Anyone hearing any Habersham county birds yet?

Seems to be either tight lipped birds or the population is down where I hunt.


----------



## meatseeker (Mar 19, 2018)

I’ve had 2 big gobblers roosting in my backyard here in fannin off and on for 2’weeks including last night. They have not made a peep. I know I’m not close but been seeing lots of birds around here and they’ve been quiet. Saw those same 2 Thursday in the yard and one was
Strutting for the hens.


----------



## Howard Parker (Mar 20, 2018)

I am seeing lots of birds but haven't heard any gobbling yet.


----------



## mallardsx2 (Mar 20, 2018)

Interesting. This cold weather isnt going to help matters. Might be a quiet first day!


----------



## sea trout (Mar 21, 2018)

They were gobblin real good in Banks co 2 weeks ago.
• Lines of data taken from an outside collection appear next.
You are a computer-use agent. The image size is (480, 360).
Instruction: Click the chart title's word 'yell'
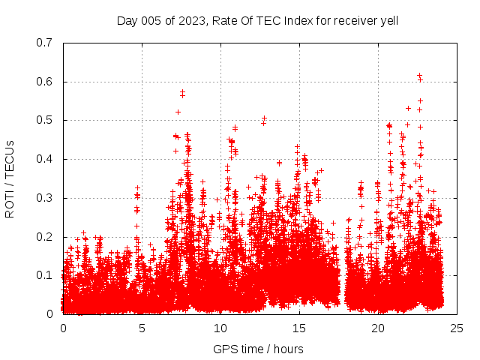(387, 20)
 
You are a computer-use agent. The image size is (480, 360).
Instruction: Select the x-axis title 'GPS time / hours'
(258, 349)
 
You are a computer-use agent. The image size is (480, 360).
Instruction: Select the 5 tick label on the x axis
(142, 328)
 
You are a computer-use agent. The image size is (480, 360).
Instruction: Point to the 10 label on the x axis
(220, 328)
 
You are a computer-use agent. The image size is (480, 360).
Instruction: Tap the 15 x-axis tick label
(299, 328)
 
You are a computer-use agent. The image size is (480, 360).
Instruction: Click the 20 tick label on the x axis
(378, 328)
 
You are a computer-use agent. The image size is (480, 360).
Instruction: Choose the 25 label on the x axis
(457, 328)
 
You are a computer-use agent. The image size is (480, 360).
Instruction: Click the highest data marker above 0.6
(419, 75)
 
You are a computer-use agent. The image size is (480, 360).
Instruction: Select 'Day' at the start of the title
(127, 20)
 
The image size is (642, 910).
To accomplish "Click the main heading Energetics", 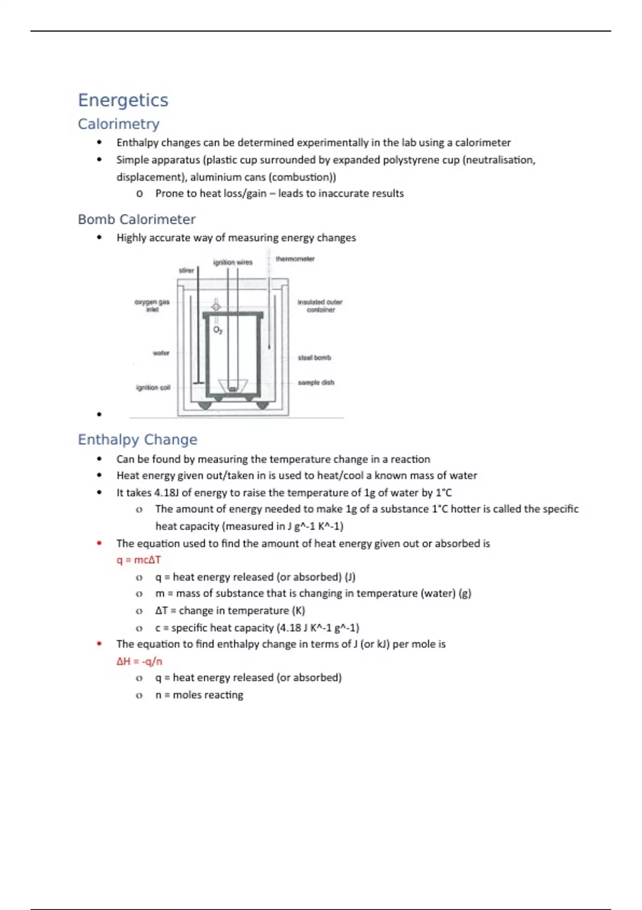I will (123, 100).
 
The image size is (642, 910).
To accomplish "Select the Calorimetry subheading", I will (119, 124).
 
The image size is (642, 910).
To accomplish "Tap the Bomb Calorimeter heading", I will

Haven't heard them in over a week. Idk if they moved along or if they're being quiet


----------



## goshenmountainman (Mar 21, 2018)

Opening morning of youth season my son and I heard five different birds on the roost. Called up four at one time and he rolled one. I have been a bunch of other places listening but haven't heard a peep. I believe the numbers are a little low, or they might be spread out father this spring because of all the acorns we had. Still seeing acorns in a lot of different places, even on Russell.


----------



## mallardsx2 (Mar 26, 2018)

Still very quiet in all of my places. 

I'm heading south next weekend.


----------